Record extracts:
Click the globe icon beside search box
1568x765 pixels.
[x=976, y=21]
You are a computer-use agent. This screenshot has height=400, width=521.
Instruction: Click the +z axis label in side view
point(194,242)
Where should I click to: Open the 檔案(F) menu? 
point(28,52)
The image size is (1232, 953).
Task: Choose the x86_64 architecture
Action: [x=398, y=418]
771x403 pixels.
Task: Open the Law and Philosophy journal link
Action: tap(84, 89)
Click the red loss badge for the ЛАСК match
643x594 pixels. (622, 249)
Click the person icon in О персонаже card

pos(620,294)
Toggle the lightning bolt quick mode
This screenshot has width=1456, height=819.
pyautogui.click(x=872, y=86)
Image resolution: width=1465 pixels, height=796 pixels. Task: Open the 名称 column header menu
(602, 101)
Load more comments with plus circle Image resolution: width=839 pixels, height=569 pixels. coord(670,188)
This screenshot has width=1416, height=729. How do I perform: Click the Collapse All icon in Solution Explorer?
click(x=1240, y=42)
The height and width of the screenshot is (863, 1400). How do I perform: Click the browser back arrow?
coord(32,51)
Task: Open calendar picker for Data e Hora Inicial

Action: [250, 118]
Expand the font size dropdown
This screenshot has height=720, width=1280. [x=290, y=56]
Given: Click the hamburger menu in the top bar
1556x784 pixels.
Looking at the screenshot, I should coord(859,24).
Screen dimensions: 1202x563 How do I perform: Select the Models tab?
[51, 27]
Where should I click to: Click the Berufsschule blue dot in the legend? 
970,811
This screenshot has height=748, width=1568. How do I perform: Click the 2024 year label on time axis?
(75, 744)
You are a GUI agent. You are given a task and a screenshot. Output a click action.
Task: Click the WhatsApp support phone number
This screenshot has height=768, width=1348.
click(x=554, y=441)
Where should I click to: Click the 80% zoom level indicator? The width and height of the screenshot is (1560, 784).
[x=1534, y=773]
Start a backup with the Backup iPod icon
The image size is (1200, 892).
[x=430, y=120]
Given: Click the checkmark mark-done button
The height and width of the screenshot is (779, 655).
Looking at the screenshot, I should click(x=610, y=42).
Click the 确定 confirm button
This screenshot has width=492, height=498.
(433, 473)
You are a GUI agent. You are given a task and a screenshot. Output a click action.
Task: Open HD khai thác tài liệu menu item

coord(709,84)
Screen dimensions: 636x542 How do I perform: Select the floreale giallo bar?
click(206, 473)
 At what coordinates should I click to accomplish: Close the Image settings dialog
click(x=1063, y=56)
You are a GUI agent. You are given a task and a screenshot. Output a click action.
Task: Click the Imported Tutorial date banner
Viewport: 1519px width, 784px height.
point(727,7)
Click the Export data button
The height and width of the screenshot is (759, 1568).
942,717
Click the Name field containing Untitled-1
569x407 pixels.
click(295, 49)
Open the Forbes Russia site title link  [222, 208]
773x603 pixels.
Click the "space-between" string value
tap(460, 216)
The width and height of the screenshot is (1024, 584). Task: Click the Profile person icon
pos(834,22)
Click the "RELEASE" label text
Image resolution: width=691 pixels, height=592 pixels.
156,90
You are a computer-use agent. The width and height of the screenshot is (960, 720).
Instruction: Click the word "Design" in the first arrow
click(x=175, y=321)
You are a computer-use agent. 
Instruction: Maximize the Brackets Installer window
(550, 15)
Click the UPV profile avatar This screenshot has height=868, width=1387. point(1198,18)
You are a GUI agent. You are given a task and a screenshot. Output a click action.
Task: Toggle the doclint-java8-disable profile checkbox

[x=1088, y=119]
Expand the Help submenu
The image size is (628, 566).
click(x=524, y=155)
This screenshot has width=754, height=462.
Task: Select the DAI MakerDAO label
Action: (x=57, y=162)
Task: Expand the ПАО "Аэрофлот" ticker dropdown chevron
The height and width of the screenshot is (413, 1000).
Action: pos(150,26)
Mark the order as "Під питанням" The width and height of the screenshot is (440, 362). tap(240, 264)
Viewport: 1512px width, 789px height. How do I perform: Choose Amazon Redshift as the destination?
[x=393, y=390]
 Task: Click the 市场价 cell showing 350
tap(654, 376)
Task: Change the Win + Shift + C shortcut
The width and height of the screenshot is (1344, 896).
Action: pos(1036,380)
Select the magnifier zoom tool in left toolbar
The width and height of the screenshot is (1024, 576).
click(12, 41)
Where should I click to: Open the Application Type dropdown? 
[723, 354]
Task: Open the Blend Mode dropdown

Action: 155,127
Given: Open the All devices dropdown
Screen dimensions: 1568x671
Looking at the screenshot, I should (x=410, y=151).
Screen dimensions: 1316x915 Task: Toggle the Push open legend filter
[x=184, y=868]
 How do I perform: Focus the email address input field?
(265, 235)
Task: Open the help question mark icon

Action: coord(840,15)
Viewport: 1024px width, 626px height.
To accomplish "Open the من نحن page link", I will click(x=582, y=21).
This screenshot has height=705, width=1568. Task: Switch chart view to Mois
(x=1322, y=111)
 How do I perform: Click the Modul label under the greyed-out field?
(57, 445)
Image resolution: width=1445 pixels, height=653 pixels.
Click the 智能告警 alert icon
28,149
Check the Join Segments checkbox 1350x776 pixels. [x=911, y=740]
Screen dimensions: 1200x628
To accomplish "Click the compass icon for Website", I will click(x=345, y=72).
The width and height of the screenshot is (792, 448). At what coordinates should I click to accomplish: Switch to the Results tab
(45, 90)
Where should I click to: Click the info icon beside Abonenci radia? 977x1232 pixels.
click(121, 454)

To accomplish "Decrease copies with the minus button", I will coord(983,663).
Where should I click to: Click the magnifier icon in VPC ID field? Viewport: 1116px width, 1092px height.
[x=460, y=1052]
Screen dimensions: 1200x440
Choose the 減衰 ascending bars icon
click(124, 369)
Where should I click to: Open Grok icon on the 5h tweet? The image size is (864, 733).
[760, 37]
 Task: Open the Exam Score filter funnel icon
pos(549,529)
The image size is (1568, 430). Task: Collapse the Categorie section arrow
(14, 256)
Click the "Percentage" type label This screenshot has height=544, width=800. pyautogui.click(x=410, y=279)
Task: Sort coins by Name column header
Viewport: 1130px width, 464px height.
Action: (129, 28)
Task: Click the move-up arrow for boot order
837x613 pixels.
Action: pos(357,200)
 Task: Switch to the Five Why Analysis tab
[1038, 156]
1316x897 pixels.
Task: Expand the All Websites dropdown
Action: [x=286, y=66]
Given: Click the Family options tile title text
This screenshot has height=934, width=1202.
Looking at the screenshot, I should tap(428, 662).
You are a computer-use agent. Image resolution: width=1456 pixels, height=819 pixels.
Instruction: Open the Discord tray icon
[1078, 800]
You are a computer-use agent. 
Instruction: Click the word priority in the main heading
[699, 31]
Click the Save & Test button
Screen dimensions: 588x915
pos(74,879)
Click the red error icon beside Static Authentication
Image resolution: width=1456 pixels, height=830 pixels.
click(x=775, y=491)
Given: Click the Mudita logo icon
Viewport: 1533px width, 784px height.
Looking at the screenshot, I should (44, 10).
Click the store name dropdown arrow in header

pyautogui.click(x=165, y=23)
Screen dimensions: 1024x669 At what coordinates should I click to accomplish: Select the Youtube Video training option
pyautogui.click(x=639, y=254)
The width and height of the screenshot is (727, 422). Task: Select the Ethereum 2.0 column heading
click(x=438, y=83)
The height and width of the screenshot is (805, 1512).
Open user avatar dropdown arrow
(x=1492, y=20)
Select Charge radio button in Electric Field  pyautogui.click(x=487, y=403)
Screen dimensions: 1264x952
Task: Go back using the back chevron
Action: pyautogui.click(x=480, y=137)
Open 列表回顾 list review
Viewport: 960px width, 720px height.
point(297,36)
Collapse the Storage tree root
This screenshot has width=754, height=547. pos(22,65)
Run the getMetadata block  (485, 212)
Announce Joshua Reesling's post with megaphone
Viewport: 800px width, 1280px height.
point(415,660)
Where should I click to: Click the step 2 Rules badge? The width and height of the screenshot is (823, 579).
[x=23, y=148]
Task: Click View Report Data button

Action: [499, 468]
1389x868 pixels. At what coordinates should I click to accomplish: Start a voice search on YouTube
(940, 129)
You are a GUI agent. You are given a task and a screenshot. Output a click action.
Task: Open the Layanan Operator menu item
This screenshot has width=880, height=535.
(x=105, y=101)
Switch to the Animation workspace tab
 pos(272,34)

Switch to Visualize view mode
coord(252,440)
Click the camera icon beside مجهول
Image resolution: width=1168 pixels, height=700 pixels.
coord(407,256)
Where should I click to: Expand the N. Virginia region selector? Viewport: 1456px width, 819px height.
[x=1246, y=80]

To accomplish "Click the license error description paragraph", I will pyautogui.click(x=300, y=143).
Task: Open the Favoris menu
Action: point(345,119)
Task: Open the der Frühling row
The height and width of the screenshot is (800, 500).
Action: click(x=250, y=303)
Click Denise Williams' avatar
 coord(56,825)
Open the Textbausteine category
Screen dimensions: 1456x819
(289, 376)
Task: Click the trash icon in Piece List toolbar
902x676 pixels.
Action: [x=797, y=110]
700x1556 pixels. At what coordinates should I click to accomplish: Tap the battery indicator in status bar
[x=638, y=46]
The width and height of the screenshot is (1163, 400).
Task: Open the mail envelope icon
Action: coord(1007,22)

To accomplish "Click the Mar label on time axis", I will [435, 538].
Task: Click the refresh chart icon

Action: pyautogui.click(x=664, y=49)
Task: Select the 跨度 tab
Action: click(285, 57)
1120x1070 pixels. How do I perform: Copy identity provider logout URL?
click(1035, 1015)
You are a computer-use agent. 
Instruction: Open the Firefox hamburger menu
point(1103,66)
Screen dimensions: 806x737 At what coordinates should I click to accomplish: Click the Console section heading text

Task objective:
Which lines of the material above contain the string "checkbox"? Copy each of those lines out in full.

The completed task:
Task: Toggle the doclint-java8-disable profile checkbox
Check the Join Segments checkbox 1350x776 pixels. [x=911, y=740]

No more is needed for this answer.